If you want to convert an IRA into silver, bullion silver coins, such as American silver eagles, are an excellent choice.

Ultimately, the best silver coin for investment purposes depends on many factors, including premiums, your estimated holding period, and where and how you will store the silver.

Investing in numismatic or rare coins is often seen as a strategy for collectors and speculators, as there are some potential pitfalls to buying rare silver coins:

  • Coin dealer premiums on collectible silver coins are much higher than for bullion coins
  • There are no tax advantages to buying rare silver coins, as all precious metals (including bullion) are viewed as “collectibles” by the IRS
  • You may encounter issues selling your collectible silver coins, as there may be a limited number of buyers available for your particular coin(s)
  • When you buy and sell 90% silver coins or silver bullion, the market value is easier to establish, as the value is primarily based on the current spot price of silver in the commodities market.

This isn’t to say that investing in rare silver coins isn’t the best strategy for you. However, it’s best to first consider your main goals and decide if you’re purchasing silver coins primarily for their rarity and historical significance, or if your primary objective is to purchase silver coins as a hedge against inflation, currency depreciation and economic crises. Investing in numismatic coins can be a bit riskier, but there’s also greater potential upside potential if you purchase numismatic coins at the right time and at the right price.

Safely Buying Silver Coins

There are many ways to buy silver coins, including buying coins online, at coin shops, through estate sales and from coin dealers. If you’re investing in bullion, you can purchase many types of silver bullion coins directly through the United States Mint or the Royal Canadian Mint. The two most popular and recognized one ounce silver coins are the U.S. Silver Eagle and the Canadian Silver Maple Leaf.

If you opt for buying junk silver, the most popular way is buying a $1,000 in face value bag, which is equivalent to approximately 715 ounces of pure silver. An advantage of buying junk silver coins over government-minted bullion coins is that you’ll generally pay a smaller premium per ounce. This means that buying junk silver coins is the cheapest way to buy high-quality government issued silver coins.
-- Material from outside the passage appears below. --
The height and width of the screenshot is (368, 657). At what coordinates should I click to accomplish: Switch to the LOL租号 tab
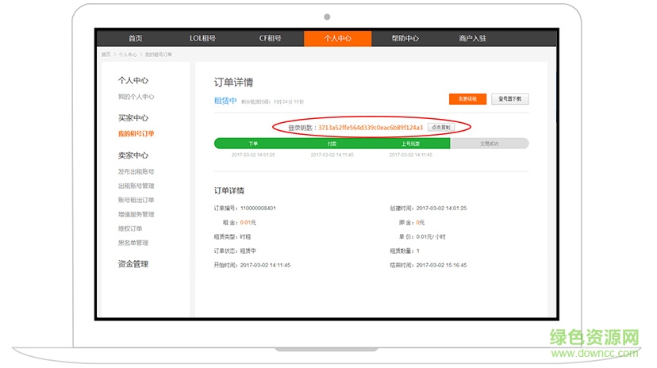click(202, 38)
If you prefer, it’s also possible to buy junk silver in smaller increments, such as a tube of coins.  Keep in mind that $1.50 consisting of dimes, quarters and half dollars is about an ounce of silver. This will help you determine how much you are paying per ounce. The most popular junk coins are half dollars, followed by quarters and dimes.

Regardless of where you buy silver coins, make sure that you do your research. Check with the Better Business Bureau, read trusted forums and make sure you know who you are dealing with. Check coin prices with premiums or commissions included to make sure you’re receiving a fair price.

Tax Ramifications of Investing in Silver Coins

Finally, it pays to understand a bit about tax ramifications before you invest in silver. Gold, silver and other precious metals (along with stamps, antiques and more) are considered “collectibles” by the IRS. When you sell a collectibles investment you’ve held for over a year, gains are taxed at a higher rate than that applied to mutual funds, stocks or bonds. If you hold your investment for a year or less, the gain is short-term capital gain and taxed at a normal income rate.

To determine your tax consequences of selling silver coins, you’ll need to first figure out your profit or loss. This includes calculating the cost basis, which includes your purchase price, dealer fees, storage fees and any other miscellaneous expenses that you may have incurred. You will also need to determine how long you have owned the silver.

A special note: If you use an IRA or tax-deferred account to invest in silver bullion, there are usually no tax consequences for selling silver coins because funds are exempt from taxation until the money is withdrawn. The IRS only allows American Eagle silver coins and other high-quality silver bullion coins, however, and if you don’t follow IRS rules, it may be considered an early distribution and you’ll pay ordinary tax plus a 10% penalty.